Homme de théâtre, Cyril Teste s’est affronté à un livret d’opéra par essence court, répétitif et schématique. L’argument est simple : pour secourir son mari Florestan, enfermé depuis deux ans au secret dans les pires conditions, son épouse Léonore va se travestir en un homme du nom de Fidelio, se faire embaucher comme gardien et mettre à bas le complot de Pizzaro contre son mari. Cyril Teste a fait le choix de privilégier un thème et un seul, la liberté. Liberté pour laquelle Florestan s’est battu contre la tyrannie, liberté que réclame le chœur des prisonniers, liberté qui anime son épouse osant la folle tentative de délivrer son mari. Et liberté que prend Léonore de transgresser les lois les plus anciennes interdisant à son sexe de se prendre pour Fidelio.

Pour mettre les arguments de second plan (la condition carcérale, la haine de Pizzaro, l’amour de la fille du geôlier pour Fidelio) au service du thème principal, Cyril Teste s’est appuyé sur le décor et sur son atout majeur : la démultiplication de l’acte scénique par deux caméras retransmettant en direct le jeu des acteurs. Dès l’ouverture, les six écrans horizontaux, qui se joignent ou s’éloignent selon le sens recherché, proposent divers éclairages sur l’action en train de se jouer. Des gros plans appuient les sentiments des personnages, des images pré-enregistrées perturbent l’unité de temps, le mouvement de la caméra, portée au moment le plus fort du drame par Fidelio, crée une distance qui souligne la sensibilité romantique de l’œuvre que le metteur en scène a enfermée dans l’univers carcéral américain. La dramaturgie y perd parfois en intensité malgré les magnifiques quartos composés par Beethoven.

 

Siobhan Stag en play-back. Tristesse en ce 27 septembre, Siobhan Stag, indisposée par une mauvaise maladie, a interprété Fidelio, mais a abandonné le chant à la soprano Jacquelyn Wagner qui se tenait dans la fosse. Les spectateurs n’ont pas été déçus par la distribution des voix, que l’acoustique de la salle Favart a bien servies. Le baryton Albert Dohmen, la soprano Mari Eriksmoen, le ténor Michael Spyres et la basse Gabor Bretz seront toujours les bienvenus à Paris.

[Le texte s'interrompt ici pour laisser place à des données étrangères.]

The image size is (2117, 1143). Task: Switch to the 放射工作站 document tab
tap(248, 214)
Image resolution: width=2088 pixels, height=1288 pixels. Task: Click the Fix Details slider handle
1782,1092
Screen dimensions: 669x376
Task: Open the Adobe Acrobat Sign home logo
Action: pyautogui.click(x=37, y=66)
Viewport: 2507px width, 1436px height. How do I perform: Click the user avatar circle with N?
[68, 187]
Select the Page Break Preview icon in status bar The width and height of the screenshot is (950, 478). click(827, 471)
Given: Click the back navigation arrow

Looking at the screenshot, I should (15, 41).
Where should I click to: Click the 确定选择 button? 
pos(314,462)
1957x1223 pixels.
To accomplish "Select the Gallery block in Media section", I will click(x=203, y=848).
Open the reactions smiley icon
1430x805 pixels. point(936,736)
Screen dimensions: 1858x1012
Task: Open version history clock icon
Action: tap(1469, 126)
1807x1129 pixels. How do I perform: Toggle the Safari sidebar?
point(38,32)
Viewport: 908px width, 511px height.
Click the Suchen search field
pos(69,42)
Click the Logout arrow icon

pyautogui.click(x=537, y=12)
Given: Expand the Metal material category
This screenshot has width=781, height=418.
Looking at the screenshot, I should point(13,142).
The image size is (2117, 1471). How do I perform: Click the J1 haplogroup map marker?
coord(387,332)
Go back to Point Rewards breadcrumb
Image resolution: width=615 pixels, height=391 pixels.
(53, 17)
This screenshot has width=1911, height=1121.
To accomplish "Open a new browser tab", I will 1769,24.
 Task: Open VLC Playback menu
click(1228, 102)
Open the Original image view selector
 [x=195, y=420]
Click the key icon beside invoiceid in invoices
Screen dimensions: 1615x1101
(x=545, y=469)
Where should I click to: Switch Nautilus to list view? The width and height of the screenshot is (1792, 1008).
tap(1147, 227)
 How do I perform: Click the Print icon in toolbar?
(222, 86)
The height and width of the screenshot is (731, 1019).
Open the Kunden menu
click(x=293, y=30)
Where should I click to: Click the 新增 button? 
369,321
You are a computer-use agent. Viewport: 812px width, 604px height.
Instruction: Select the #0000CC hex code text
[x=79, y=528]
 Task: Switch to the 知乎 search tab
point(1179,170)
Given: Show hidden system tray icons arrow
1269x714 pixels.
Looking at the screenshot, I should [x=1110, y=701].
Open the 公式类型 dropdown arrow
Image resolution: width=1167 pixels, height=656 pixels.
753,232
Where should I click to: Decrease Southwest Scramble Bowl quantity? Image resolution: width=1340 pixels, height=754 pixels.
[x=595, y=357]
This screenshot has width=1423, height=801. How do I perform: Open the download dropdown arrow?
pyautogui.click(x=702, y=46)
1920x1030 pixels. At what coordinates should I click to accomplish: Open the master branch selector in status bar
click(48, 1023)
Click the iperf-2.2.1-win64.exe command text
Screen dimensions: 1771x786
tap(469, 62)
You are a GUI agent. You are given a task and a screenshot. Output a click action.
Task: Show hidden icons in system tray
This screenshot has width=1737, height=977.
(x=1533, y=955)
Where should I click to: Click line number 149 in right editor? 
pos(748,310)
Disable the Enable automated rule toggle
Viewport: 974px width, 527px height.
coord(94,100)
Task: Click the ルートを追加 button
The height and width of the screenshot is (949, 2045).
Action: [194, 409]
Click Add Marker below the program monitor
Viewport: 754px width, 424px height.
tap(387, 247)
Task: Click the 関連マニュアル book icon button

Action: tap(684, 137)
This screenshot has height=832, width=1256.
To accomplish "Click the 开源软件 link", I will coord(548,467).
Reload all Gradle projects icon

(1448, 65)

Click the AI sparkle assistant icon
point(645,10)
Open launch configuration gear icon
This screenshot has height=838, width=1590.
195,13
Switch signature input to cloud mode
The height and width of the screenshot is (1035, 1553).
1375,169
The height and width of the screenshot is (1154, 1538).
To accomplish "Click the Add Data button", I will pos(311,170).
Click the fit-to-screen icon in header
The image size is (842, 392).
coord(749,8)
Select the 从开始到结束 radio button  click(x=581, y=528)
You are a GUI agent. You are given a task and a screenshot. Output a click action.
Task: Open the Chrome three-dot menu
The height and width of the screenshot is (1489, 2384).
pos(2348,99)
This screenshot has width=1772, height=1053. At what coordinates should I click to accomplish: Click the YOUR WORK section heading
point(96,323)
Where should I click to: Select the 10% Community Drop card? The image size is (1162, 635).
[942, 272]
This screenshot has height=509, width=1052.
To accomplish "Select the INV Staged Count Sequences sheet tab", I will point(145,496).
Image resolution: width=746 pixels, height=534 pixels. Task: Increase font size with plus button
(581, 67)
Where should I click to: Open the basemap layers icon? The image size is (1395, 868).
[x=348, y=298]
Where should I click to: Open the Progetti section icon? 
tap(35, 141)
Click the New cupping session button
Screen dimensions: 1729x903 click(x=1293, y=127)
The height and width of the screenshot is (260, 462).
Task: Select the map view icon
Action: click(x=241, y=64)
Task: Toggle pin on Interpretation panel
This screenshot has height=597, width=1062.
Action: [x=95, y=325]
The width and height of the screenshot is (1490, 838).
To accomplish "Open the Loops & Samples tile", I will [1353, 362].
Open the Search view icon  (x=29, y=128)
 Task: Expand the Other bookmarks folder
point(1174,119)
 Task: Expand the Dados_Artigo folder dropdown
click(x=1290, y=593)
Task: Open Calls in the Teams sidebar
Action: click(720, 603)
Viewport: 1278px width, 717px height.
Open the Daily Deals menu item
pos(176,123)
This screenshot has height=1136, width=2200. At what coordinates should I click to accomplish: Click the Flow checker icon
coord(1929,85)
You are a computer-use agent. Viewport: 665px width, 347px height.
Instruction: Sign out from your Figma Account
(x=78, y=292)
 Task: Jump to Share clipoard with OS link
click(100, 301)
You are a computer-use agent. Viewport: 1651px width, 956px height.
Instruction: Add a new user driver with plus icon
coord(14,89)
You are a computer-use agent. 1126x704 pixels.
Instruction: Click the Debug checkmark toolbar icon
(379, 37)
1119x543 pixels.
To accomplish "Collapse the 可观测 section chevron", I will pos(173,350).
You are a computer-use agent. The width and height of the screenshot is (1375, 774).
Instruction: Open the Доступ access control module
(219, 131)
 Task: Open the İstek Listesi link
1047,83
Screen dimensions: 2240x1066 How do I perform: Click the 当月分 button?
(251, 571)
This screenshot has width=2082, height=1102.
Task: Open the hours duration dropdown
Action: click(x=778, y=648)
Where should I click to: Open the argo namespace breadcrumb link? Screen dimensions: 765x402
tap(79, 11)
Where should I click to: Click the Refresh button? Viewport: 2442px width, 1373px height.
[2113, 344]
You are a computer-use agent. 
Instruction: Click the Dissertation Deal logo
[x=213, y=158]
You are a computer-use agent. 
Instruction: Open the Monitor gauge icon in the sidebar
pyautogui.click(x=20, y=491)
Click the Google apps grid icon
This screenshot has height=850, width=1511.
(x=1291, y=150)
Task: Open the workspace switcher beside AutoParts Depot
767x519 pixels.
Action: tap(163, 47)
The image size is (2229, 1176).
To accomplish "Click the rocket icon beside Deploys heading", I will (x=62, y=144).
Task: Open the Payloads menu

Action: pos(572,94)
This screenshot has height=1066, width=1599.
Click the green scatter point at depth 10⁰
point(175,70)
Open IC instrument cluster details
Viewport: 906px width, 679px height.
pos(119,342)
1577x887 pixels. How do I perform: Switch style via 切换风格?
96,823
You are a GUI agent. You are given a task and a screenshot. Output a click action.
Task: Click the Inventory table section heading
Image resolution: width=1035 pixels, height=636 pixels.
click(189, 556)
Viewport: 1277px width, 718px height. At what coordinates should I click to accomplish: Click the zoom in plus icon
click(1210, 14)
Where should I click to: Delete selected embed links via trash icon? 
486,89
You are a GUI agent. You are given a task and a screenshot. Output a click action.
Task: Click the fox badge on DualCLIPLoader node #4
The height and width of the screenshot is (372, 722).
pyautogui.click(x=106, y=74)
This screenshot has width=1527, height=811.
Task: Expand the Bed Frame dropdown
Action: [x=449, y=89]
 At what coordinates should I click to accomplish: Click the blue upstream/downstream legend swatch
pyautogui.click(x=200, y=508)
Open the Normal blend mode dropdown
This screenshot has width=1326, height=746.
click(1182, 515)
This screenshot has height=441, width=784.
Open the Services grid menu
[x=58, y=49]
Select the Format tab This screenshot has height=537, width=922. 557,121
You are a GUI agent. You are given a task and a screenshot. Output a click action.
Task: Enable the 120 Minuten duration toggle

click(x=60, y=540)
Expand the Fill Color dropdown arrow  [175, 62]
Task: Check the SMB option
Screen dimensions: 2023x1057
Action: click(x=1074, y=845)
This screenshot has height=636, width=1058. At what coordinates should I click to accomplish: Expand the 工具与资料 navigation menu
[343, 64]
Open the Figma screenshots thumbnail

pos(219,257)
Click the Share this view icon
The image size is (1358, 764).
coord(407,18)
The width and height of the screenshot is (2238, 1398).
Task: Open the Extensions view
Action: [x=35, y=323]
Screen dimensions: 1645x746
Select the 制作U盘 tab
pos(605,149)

Le quatuor, chanté par des acteurs statiques et alignés, est de toute beauté. Une mise en scène sans doute plus rodée sera retransmise en direct sur Arte le 1er octobre.

 

Fidelio, opéra en deux actes de Ludwig van Beethoven. Les 25, 27, 29 septembre, 1er et 3 octobre à l’Opéra Comique. Direction musicale : Raphaël Pinchon avec le chœur et orchestre Pygmalion. Mise en scène : Cyril Teste. Décors : Valérie Grall. Avec : Siobhan Stag, Michael Spyres, Mari Eriksmoen, Albert Dohmen, Gabor Bretz, Christian Immler, Linard Vrielink. Co-production de l’Opéra Comique, des opéras de Nice et de Dijon, et du Collectif MxM.